René Daumal

René Daumal, best known for his novel Mount Analogue, unfinished at his death in 1944 (other works in English include A Night of Serious Drinking, The Power of the Word and You’ve Always Been Wrong) was an autodidact, a non-academic Sanskritist. Following youthful hallucinatory experiments with poet Roger Gilbert-Lecomte (Black Mirror) and initial instruction in Sanskrit with Réne Guénon, he embarked on a solitary study surpassing his teacher and formulated his own Sanskrit dictionary La Langue Sanskrite: grammaire, poesie, theatre, facsimile edition Ganesha Press, 1985.  He was secretary to Uday Shankar, whose troupe presented the aesthetic canons of India, in performance for the first time in the West, in Paris and New York, 1931-1933. Daumal translated essential texts on Sanskrit composition and the first chapter of Bharata Natya Sastra, one of the world’s earliest treatise on the Dramatic Arts, ca 4th century.
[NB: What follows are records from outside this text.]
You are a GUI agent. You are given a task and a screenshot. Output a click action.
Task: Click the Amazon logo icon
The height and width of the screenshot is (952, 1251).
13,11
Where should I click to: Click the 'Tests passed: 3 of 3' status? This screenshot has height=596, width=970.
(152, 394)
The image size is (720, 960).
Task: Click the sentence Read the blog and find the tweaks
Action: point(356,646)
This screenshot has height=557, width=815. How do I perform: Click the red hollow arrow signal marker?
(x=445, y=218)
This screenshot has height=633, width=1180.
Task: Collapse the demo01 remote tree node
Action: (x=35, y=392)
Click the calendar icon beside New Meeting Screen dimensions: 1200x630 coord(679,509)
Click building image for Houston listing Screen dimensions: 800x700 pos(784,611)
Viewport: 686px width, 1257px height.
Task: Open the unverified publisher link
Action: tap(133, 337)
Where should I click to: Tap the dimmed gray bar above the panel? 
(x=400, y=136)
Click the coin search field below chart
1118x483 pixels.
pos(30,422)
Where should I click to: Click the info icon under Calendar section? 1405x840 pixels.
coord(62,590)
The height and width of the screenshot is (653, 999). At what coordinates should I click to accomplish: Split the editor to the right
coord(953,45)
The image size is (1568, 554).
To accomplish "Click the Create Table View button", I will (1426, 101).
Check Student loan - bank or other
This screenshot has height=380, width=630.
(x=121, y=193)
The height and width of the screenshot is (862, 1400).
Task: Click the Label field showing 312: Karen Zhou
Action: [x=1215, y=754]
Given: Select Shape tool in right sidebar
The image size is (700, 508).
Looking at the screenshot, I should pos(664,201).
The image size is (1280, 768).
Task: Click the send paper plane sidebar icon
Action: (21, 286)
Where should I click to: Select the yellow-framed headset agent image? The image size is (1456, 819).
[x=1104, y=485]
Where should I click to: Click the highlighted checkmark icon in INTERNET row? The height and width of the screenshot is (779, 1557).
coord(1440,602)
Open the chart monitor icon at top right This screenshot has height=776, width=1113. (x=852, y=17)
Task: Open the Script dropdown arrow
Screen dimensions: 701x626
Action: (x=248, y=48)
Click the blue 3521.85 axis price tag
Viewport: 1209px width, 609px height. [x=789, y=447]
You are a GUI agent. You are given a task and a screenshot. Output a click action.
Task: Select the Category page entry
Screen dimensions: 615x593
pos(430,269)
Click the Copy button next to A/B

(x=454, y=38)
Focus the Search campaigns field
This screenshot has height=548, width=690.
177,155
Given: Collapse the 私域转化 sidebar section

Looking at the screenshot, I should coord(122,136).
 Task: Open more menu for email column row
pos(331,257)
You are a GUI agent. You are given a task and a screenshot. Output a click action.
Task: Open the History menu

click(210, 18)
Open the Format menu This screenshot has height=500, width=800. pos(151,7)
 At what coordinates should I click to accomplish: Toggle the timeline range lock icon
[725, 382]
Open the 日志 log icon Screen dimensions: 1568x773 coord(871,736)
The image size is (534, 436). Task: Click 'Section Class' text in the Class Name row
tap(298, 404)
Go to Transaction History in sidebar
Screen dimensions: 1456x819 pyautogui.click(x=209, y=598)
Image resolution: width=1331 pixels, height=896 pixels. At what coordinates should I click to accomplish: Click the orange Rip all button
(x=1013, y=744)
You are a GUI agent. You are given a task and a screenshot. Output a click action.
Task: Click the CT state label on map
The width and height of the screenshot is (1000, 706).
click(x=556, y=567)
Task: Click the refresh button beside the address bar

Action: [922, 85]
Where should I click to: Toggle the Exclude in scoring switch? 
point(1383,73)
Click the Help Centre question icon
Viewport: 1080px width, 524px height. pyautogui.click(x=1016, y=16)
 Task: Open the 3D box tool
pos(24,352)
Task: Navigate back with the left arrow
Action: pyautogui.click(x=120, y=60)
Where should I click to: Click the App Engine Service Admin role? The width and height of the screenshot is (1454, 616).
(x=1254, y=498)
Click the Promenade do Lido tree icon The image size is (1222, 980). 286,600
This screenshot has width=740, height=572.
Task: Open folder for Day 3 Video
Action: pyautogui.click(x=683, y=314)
He wrote numerous essays on Sanskrit poetics and their relation to spiritual practice, the first to recognize the value of these texts for the artists and social and cultural dynamics of the 20th century. In 1982, these French translations translated by Louise Landes Levi and were were published by New Directions with title RASA,  knowledge of the self, (Subtitle) Essays on Indian Aesthetics and Selected Sanskrit Studies. After that the title was brought back to print in a limited edition with Shivastan and now released again, in it’s third edition, with Cool Grove Press.